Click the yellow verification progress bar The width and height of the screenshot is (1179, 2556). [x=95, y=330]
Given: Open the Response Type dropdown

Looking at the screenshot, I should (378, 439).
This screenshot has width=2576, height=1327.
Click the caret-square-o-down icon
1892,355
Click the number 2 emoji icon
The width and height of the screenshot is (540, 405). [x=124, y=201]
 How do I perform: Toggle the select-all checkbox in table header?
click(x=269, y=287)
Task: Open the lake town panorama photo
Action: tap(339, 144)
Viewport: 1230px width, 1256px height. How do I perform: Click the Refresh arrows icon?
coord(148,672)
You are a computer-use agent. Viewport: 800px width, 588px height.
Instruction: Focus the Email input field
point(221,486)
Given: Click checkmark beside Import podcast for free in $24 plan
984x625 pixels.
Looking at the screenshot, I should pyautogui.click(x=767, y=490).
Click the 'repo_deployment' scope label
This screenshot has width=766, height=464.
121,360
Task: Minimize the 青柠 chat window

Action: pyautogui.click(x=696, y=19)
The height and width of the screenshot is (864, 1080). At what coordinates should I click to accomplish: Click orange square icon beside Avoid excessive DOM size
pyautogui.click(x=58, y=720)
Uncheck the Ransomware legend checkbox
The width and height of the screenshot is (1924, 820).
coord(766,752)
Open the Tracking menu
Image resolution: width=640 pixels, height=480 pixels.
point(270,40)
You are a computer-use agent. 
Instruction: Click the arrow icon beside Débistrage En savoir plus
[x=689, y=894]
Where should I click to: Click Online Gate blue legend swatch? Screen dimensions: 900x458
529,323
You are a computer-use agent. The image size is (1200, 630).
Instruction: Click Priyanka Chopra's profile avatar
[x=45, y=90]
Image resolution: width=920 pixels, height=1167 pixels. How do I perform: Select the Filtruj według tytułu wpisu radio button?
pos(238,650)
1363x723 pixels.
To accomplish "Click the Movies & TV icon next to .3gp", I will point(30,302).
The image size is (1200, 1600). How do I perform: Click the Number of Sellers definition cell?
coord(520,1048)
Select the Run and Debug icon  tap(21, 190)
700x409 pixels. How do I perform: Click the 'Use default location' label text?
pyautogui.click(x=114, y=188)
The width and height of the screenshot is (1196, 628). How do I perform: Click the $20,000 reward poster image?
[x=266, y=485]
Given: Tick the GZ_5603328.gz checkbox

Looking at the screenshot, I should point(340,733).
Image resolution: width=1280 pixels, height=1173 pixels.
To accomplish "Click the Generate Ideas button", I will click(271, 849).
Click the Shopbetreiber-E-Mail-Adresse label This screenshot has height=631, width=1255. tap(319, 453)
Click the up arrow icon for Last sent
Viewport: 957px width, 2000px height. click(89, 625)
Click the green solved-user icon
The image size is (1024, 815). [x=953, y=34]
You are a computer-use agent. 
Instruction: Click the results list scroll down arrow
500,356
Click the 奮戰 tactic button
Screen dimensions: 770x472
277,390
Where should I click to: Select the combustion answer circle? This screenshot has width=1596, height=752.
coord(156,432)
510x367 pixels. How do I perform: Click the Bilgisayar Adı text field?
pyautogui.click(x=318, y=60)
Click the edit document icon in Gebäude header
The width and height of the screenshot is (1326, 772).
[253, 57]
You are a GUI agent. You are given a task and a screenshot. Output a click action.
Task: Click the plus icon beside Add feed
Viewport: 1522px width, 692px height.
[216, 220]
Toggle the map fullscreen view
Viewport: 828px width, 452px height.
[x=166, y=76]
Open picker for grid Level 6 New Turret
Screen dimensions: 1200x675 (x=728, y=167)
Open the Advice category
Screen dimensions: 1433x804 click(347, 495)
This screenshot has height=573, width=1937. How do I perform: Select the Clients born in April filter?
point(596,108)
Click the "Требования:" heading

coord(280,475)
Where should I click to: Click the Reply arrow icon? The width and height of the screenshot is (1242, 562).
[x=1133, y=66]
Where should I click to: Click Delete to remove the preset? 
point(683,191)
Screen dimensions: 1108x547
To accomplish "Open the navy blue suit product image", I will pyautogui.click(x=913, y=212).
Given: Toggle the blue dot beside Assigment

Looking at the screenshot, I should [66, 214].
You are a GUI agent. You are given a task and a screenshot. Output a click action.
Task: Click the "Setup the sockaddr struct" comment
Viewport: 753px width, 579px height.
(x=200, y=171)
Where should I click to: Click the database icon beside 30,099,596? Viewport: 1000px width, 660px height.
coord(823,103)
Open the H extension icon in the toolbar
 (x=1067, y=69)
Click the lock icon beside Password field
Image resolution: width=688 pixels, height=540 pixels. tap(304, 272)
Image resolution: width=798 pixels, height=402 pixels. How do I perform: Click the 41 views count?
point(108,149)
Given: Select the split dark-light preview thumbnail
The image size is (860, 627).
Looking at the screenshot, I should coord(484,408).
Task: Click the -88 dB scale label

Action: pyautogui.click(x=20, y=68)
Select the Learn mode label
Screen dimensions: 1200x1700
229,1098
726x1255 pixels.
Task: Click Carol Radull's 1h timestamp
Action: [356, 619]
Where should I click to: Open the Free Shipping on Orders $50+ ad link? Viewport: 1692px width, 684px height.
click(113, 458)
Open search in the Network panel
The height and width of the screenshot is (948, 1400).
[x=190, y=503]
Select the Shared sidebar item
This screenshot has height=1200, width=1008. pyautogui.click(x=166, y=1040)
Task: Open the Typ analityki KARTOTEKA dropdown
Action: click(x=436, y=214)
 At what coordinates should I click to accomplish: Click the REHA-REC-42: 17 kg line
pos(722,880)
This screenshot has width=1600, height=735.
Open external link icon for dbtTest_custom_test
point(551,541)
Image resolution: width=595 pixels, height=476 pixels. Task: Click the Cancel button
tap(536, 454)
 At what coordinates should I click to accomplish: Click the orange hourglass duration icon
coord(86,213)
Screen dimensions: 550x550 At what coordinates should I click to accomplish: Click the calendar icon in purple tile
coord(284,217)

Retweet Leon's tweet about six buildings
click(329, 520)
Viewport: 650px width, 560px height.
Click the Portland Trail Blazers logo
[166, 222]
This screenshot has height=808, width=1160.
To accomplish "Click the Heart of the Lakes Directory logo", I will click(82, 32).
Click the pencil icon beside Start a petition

================================

> Requirement
All of the data above needs to be given again exactly.

> Answer box
Click the yellow verification progress bar The width and height of the screenshot is (1179, 2556). [x=95, y=330]
Given: Open the Response Type dropdown

Looking at the screenshot, I should (378, 439).
This screenshot has width=2576, height=1327.
Click the caret-square-o-down icon
1892,355
Click the number 2 emoji icon
The width and height of the screenshot is (540, 405). [x=124, y=201]
 How do I perform: Toggle the select-all checkbox in table header?
click(x=269, y=287)
Task: Open the lake town panorama photo
Action: tap(339, 144)
Viewport: 1230px width, 1256px height. How do I perform: Click the Refresh arrows icon?
coord(148,672)
You are a computer-use agent. Viewport: 800px width, 588px height.
Instruction: Focus the Email input field
point(221,486)
Given: Click checkmark beside Import podcast for free in $24 plan
984x625 pixels.
Looking at the screenshot, I should pyautogui.click(x=767, y=490).
Click the 'repo_deployment' scope label
This screenshot has width=766, height=464.
121,360
Task: Minimize the 青柠 chat window

Action: pyautogui.click(x=696, y=19)
The height and width of the screenshot is (864, 1080). At what coordinates should I click to accomplish: Click orange square icon beside Avoid excessive DOM size
pyautogui.click(x=58, y=720)
Uncheck the Ransomware legend checkbox
The width and height of the screenshot is (1924, 820).
coord(766,752)
Open the Tracking menu
Image resolution: width=640 pixels, height=480 pixels.
point(270,40)
You are a computer-use agent. 
Instruction: Click the arrow icon beside Débistrage En savoir plus
[x=689, y=894]
Where should I click to: Click Online Gate blue legend swatch? Screen dimensions: 900x458
529,323
You are a computer-use agent. The image size is (1200, 630).
Instruction: Click Priyanka Chopra's profile avatar
[x=45, y=90]
Image resolution: width=920 pixels, height=1167 pixels. How do I perform: Select the Filtruj według tytułu wpisu radio button?
pos(238,650)
1363x723 pixels.
To accomplish "Click the Movies & TV icon next to .3gp", I will point(30,302).
The image size is (1200, 1600). How do I perform: Click the Number of Sellers definition cell?
coord(520,1048)
Select the Run and Debug icon  tap(21, 190)
700x409 pixels. How do I perform: Click the 'Use default location' label text?
pyautogui.click(x=114, y=188)
The width and height of the screenshot is (1196, 628). How do I perform: Click the $20,000 reward poster image?
[x=266, y=485]
Given: Tick the GZ_5603328.gz checkbox

Looking at the screenshot, I should point(340,733).
Image resolution: width=1280 pixels, height=1173 pixels.
To accomplish "Click the Generate Ideas button", I will click(271, 849).
Click the Shopbetreiber-E-Mail-Adresse label This screenshot has height=631, width=1255. tap(319, 453)
Click the up arrow icon for Last sent
Viewport: 957px width, 2000px height. click(89, 625)
Click the green solved-user icon
The image size is (1024, 815). [x=953, y=34]
You are a computer-use agent. 
Instruction: Click the results list scroll down arrow
500,356
Click the 奮戰 tactic button
Screen dimensions: 770x472
277,390
Where should I click to: Select the combustion answer circle? This screenshot has width=1596, height=752.
coord(156,432)
510x367 pixels. How do I perform: Click the Bilgisayar Adı text field?
pyautogui.click(x=318, y=60)
Click the edit document icon in Gebäude header
The width and height of the screenshot is (1326, 772).
[253, 57]
You are a GUI agent. You are given a task and a screenshot. Output a click action.
Task: Click the plus icon beside Add feed
Viewport: 1522px width, 692px height.
[216, 220]
Toggle the map fullscreen view
Viewport: 828px width, 452px height.
[x=166, y=76]
Open picker for grid Level 6 New Turret
Screen dimensions: 1200x675 (x=728, y=167)
Open the Advice category
Screen dimensions: 1433x804 click(347, 495)
This screenshot has height=573, width=1937. How do I perform: Select the Clients born in April filter?
point(596,108)
Click the "Требования:" heading

coord(280,475)
Where should I click to: Click the Reply arrow icon? The width and height of the screenshot is (1242, 562).
[x=1133, y=66]
Where should I click to: Click Delete to remove the preset? 
point(683,191)
Screen dimensions: 1108x547
To accomplish "Open the navy blue suit product image", I will pyautogui.click(x=913, y=212).
Given: Toggle the blue dot beside Assigment

Looking at the screenshot, I should [66, 214].
You are a GUI agent. You are given a task and a screenshot. Output a click action.
Task: Click the "Setup the sockaddr struct" comment
Viewport: 753px width, 579px height.
(x=200, y=171)
Where should I click to: Click the database icon beside 30,099,596? Viewport: 1000px width, 660px height.
coord(823,103)
Open the H extension icon in the toolbar
 (x=1067, y=69)
Click the lock icon beside Password field
Image resolution: width=688 pixels, height=540 pixels. tap(304, 272)
Image resolution: width=798 pixels, height=402 pixels. How do I perform: Click the 41 views count?
point(108,149)
Given: Select the split dark-light preview thumbnail
The image size is (860, 627).
Looking at the screenshot, I should coord(484,408).
Task: Click the -88 dB scale label

Action: pyautogui.click(x=20, y=68)
Select the Learn mode label
Screen dimensions: 1200x1700
229,1098
726x1255 pixels.
Task: Click Carol Radull's 1h timestamp
Action: [356, 619]
Where should I click to: Open the Free Shipping on Orders $50+ ad link? Viewport: 1692px width, 684px height.
click(113, 458)
Open search in the Network panel
The height and width of the screenshot is (948, 1400).
[x=190, y=503]
Select the Shared sidebar item
This screenshot has height=1200, width=1008. pyautogui.click(x=166, y=1040)
Task: Open the Typ analityki KARTOTEKA dropdown
Action: click(x=436, y=214)
 At what coordinates should I click to accomplish: Click the REHA-REC-42: 17 kg line
pos(722,880)
This screenshot has width=1600, height=735.
Open external link icon for dbtTest_custom_test
point(551,541)
Image resolution: width=595 pixels, height=476 pixels. Task: Click the Cancel button
tap(536, 454)
 At what coordinates should I click to accomplish: Click the orange hourglass duration icon
coord(86,213)
Screen dimensions: 550x550 At what coordinates should I click to accomplish: Click the calendar icon in purple tile
coord(284,217)

Retweet Leon's tweet about six buildings
click(329, 520)
Viewport: 650px width, 560px height.
Click the Portland Trail Blazers logo
[166, 222]
This screenshot has height=808, width=1160.
To accomplish "Click the Heart of the Lakes Directory logo", I will click(82, 32).
Click the pencil icon beside Start a petition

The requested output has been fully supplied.